An Explanation of Benefits (EOB) statement is sent by your insurance company, usually after you have seen a provider. The statement includes details concerning the services performed by the healthcare provider, their charges, and how the charges are processed by your insurance company. Understanding how to read an EOB can help you track expenses, understand your insurance benefits, and avoid paying too much. Below is an example of an EOB, although each company’s format will differ slightly. **If health insurance terminology is unfamiliar, please refer to our Glossary of Health Insurance Terms. (image courtesy of: https://www.globalempservices.com/myhealth/healthchoice/html/using_your_plan/index.html)
1. Date(s) of Service:The date or range of dates of the service provided.
2. Type of Service (Service Code): The healthcare provider must assign at least one medical billing code to the service provided. General descriptions of the code(s) can be found within the claim detail or the notes section.
a. For example, if you refer to the EOB above, the types of services billed for the July 15 visit were 1) an office visit and 2) diagnostic (DX) service. This means the patient was probably seen for a routine check-up with blood work. If you have copies of your medical records you will be able to look back and see what services were performed, and make sure they align with what was billed
3. Notes: Usually found at the bottom of the claim detail, the notes can include a description of the service codes, explanations of charges that are not covered by the insurance plan, and any additional information regarding the claim.
4. Amount Billed (Charges): Amount the provider billed for the service provided. This is often not the final charge because providers charge the same amount across all sources. This means they charge the same initial rate for walk-ins, insurance members, works compensation patients, etc. If you have insurance, the amount billed is often higher than the final contracted rates (See Plan Discounts below).
5. Plan Discounts: Insurance carriers negotiate discounted rates with healthcare providers. These typically limit the amount that a provider can charge for a service. These discounts are determined when the claim is processed by the insurance company, and you can see the difference in rates.
6. Amount Plan Paid: The amount of the adjusted rate that is paid by the insurance carrier.
Member’s Itemized Responsibility
7. Deductible: If a patient’s annual deductible has not been met, the charges that they are responsible for will be listed here. Once their deductible is met, that will be reflected here. The remaining balance, if any, will be subject to co-insurance instead of the deductible. Click here to learn more about co-insurance and deductibles.
8. Copay: The amount members are responsible for paying at the time of service. Copays are not required for all plans. If the patient has a copay, their insurance card should state the required amount due at the time of service. Copays vary depending on the type of provider or facility. If a copay was paid at the time of service, it will be listed here.
9. Coinsurance: After the deductible is met and before the out-of-pocket maximum is met, the member’s financial responsibility is based on the plan’s co-insurance. For example, if a member has 20% co-insurance, the insurance company will cover 80% of the costs after the deductible. Therefore, a member would pay $200 of a $1000 procedure and the company would cover the remaining $800. (Click here to learn more)

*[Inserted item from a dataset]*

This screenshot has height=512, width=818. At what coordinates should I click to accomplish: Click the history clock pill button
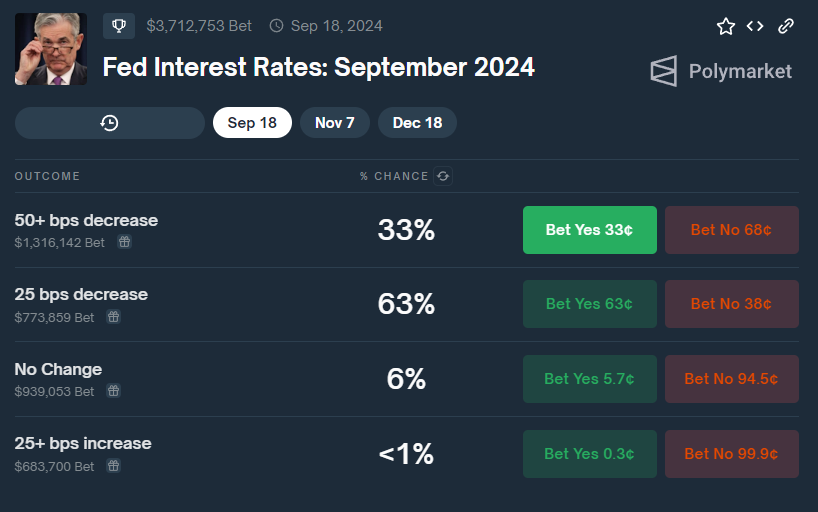(110, 123)
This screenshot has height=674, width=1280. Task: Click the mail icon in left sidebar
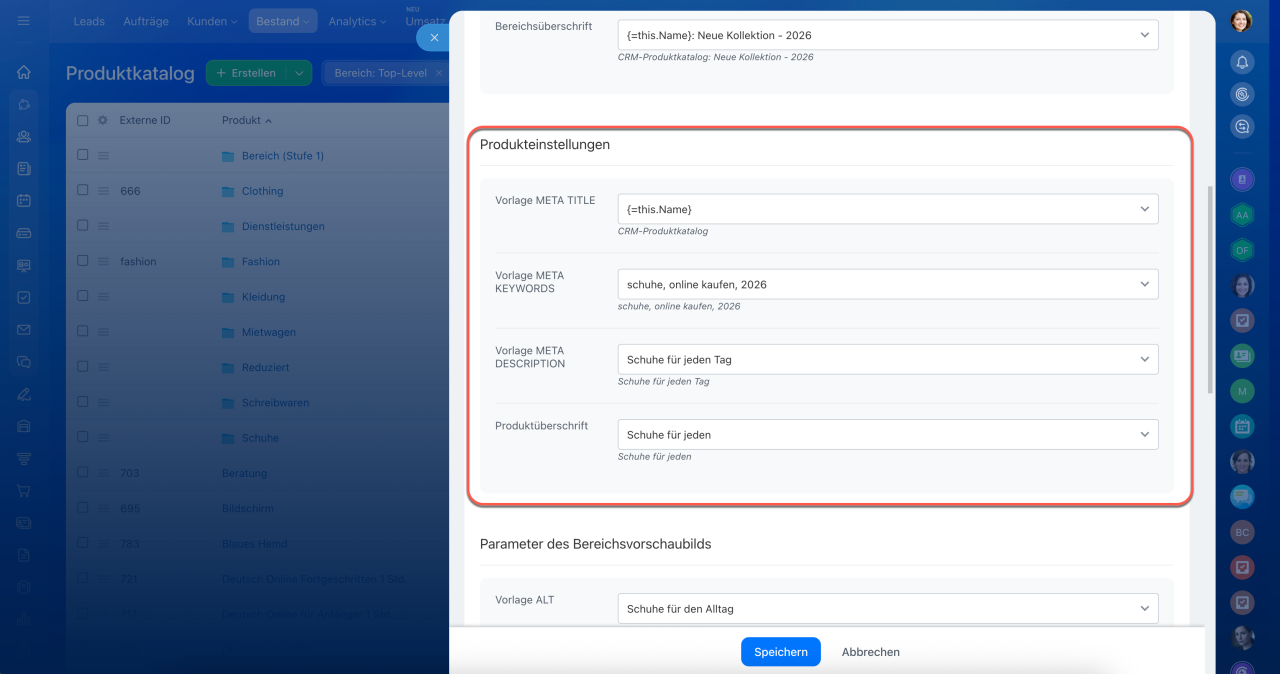point(24,330)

10. Not Covered: Service charges that are not eligible for insurance coverage under a member’s plan; an explanation of these charges will be provided in the notes section.
11. Estimated Member Responsibility: The estimated amount the member owes the provider for this claim. This is what the member is responsible for. It reflects the allowed charges, the deductible and co-insurance considerations, and the copay. It is worth noting that the estimated responsibility may not be accurate on the EOB if the care provider has submitted a revised claim. Check with your insurance provider if you have questions.
The EOB statement should also include a summary of the remaining member benefits (i.e. deductible, out of pocket max) above or below the claim detail.
Other Recommendations:Review and understand your insurance benefits. If you have any questions, ask your insurance provider. There is nothing more frustrating than getting surprised with unexpected charges. Do not be afraid to call the insurance carrier for any questions that may arise. Keep detailed records and receipts of any copays, services or payments made on a particular service. Mistakes can be made. Obtain copies of updated medical records from your healthcare provider. It’s always good to keep track of your information. EOBs can help you understand how the health insurance system works, and they provide transparency into the complicated finances of health care. Knowing how to read them ensures you stay in control of your health care finances.